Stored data
"""
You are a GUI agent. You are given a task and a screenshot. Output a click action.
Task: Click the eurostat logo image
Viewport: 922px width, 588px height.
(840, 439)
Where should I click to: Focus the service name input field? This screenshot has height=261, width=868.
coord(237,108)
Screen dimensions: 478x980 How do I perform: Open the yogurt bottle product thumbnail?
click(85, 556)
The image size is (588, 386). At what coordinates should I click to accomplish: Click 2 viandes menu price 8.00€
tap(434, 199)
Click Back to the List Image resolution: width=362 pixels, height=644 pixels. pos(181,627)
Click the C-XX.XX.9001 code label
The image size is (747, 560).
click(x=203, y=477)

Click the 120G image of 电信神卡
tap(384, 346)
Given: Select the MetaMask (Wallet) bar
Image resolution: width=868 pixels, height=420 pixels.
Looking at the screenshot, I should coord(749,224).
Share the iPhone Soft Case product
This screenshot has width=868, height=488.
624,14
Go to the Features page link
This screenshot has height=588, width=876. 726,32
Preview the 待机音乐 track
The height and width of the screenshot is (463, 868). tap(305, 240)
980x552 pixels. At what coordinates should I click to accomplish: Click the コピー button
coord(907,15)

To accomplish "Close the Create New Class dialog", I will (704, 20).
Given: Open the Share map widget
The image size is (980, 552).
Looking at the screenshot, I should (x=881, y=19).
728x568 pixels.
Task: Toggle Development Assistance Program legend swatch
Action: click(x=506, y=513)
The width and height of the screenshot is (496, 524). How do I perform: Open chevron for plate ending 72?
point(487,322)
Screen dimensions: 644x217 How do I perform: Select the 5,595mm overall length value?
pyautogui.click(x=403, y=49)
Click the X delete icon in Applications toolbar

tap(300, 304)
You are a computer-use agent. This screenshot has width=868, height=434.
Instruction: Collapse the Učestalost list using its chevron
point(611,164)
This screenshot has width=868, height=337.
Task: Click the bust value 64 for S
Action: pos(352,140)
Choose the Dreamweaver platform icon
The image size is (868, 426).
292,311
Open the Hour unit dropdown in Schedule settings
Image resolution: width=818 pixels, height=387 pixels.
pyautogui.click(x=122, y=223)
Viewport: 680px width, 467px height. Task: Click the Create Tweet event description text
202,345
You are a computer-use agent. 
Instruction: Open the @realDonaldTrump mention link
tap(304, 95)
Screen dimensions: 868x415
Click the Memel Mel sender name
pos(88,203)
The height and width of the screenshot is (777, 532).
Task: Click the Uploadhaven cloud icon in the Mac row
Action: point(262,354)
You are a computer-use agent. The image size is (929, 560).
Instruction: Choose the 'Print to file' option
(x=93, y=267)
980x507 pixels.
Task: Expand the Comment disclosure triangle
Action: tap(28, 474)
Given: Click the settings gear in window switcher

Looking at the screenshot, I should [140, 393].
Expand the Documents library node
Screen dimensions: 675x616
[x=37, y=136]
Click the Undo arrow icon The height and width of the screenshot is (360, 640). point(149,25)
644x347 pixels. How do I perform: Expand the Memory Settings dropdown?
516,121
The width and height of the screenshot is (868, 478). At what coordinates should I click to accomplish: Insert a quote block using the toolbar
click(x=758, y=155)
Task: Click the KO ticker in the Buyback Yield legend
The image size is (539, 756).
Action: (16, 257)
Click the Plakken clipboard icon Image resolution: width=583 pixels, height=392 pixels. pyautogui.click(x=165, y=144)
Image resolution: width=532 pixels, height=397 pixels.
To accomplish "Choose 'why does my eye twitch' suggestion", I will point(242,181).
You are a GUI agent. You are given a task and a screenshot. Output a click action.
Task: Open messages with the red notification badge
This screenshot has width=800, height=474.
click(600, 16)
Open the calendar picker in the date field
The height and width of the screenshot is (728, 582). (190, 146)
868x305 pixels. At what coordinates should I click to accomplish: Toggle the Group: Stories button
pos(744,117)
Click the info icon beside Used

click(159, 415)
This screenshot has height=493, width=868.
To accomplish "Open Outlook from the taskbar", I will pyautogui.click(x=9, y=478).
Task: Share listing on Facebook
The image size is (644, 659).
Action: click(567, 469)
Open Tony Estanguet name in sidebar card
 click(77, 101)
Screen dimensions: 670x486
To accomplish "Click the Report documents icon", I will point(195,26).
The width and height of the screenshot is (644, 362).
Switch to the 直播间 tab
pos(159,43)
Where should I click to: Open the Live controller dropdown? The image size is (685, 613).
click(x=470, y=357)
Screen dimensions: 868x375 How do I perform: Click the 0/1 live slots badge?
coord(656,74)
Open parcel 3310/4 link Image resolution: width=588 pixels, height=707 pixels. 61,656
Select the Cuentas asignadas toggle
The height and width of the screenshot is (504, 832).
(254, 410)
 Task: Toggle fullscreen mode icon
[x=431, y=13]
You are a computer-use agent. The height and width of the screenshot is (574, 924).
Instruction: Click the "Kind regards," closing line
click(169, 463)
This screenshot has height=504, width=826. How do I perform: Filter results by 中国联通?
"""
* _TASK OBJECTIVE_:
Produce an exact copy of all the records.

* _YOUR SOLUTION_:
You are a GUI agent. You are given a task and a screenshot. Output a click action.
Task: Click the eurostat logo image
Viewport: 922px width, 588px height.
(840, 439)
Where should I click to: Focus the service name input field? This screenshot has height=261, width=868.
coord(237,108)
Screen dimensions: 478x980 How do I perform: Open the yogurt bottle product thumbnail?
click(85, 556)
The image size is (588, 386). At what coordinates should I click to accomplish: Click 2 viandes menu price 8.00€
tap(434, 199)
Click Back to the List Image resolution: width=362 pixels, height=644 pixels. pos(181,627)
Click the C-XX.XX.9001 code label
The image size is (747, 560).
click(x=203, y=477)

Click the 120G image of 电信神卡
tap(384, 346)
Given: Select the MetaMask (Wallet) bar
Image resolution: width=868 pixels, height=420 pixels.
Looking at the screenshot, I should coord(749,224).
Share the iPhone Soft Case product
This screenshot has width=868, height=488.
624,14
Go to the Features page link
This screenshot has height=588, width=876. 726,32
Preview the 待机音乐 track
The height and width of the screenshot is (463, 868). tap(305, 240)
980x552 pixels. At what coordinates should I click to accomplish: Click the コピー button
coord(907,15)

To accomplish "Close the Create New Class dialog", I will (704, 20).
Given: Open the Share map widget
The image size is (980, 552).
Looking at the screenshot, I should (x=881, y=19).
728x568 pixels.
Task: Toggle Development Assistance Program legend swatch
Action: click(x=506, y=513)
The width and height of the screenshot is (496, 524). How do I perform: Open chevron for plate ending 72?
point(487,322)
Screen dimensions: 644x217 How do I perform: Select the 5,595mm overall length value?
pyautogui.click(x=403, y=49)
Click the X delete icon in Applications toolbar

tap(300, 304)
You are a computer-use agent. This screenshot has width=868, height=434.
Instruction: Collapse the Učestalost list using its chevron
point(611,164)
This screenshot has width=868, height=337.
Task: Click the bust value 64 for S
Action: pos(352,140)
Choose the Dreamweaver platform icon
The image size is (868, 426).
292,311
Open the Hour unit dropdown in Schedule settings
Image resolution: width=818 pixels, height=387 pixels.
pyautogui.click(x=122, y=223)
Viewport: 680px width, 467px height. Task: Click the Create Tweet event description text
202,345
You are a computer-use agent. 
Instruction: Open the @realDonaldTrump mention link
tap(304, 95)
Screen dimensions: 868x415
Click the Memel Mel sender name
pos(88,203)
The height and width of the screenshot is (777, 532).
Task: Click the Uploadhaven cloud icon in the Mac row
Action: point(262,354)
You are a computer-use agent. The image size is (929, 560).
Instruction: Choose the 'Print to file' option
(x=93, y=267)
980x507 pixels.
Task: Expand the Comment disclosure triangle
Action: tap(28, 474)
Given: Click the settings gear in window switcher

Looking at the screenshot, I should [140, 393].
Expand the Documents library node
Screen dimensions: 675x616
[x=37, y=136]
Click the Undo arrow icon The height and width of the screenshot is (360, 640). point(149,25)
644x347 pixels. How do I perform: Expand the Memory Settings dropdown?
516,121
The width and height of the screenshot is (868, 478). At what coordinates should I click to accomplish: Insert a quote block using the toolbar
click(x=758, y=155)
Task: Click the KO ticker in the Buyback Yield legend
The image size is (539, 756).
Action: (16, 257)
Click the Plakken clipboard icon Image resolution: width=583 pixels, height=392 pixels. pyautogui.click(x=165, y=144)
Image resolution: width=532 pixels, height=397 pixels.
To accomplish "Choose 'why does my eye twitch' suggestion", I will point(242,181).
You are a GUI agent. You are given a task and a screenshot. Output a click action.
Task: Open messages with the red notification badge
This screenshot has width=800, height=474.
click(600, 16)
Open the calendar picker in the date field
The height and width of the screenshot is (728, 582). (190, 146)
868x305 pixels. At what coordinates should I click to accomplish: Toggle the Group: Stories button
pos(744,117)
Click the info icon beside Used

click(159, 415)
This screenshot has height=493, width=868.
To accomplish "Open Outlook from the taskbar", I will pyautogui.click(x=9, y=478).
Task: Share listing on Facebook
The image size is (644, 659).
Action: click(567, 469)
Open Tony Estanguet name in sidebar card
 click(77, 101)
Screen dimensions: 670x486
To accomplish "Click the Report documents icon", I will point(195,26).
The width and height of the screenshot is (644, 362).
Switch to the 直播间 tab
pos(159,43)
Where should I click to: Open the Live controller dropdown? The image size is (685, 613).
click(x=470, y=357)
Screen dimensions: 868x375 How do I perform: Click the 0/1 live slots badge?
coord(656,74)
Open parcel 3310/4 link Image resolution: width=588 pixels, height=707 pixels. 61,656
Select the Cuentas asignadas toggle
The height and width of the screenshot is (504, 832).
(254, 410)
 Task: Toggle fullscreen mode icon
[x=431, y=13]
You are a computer-use agent. The height and width of the screenshot is (574, 924).
Instruction: Click the "Kind regards," closing line
click(169, 463)
This screenshot has height=504, width=826. How do I perform: Filter results by 中国联通?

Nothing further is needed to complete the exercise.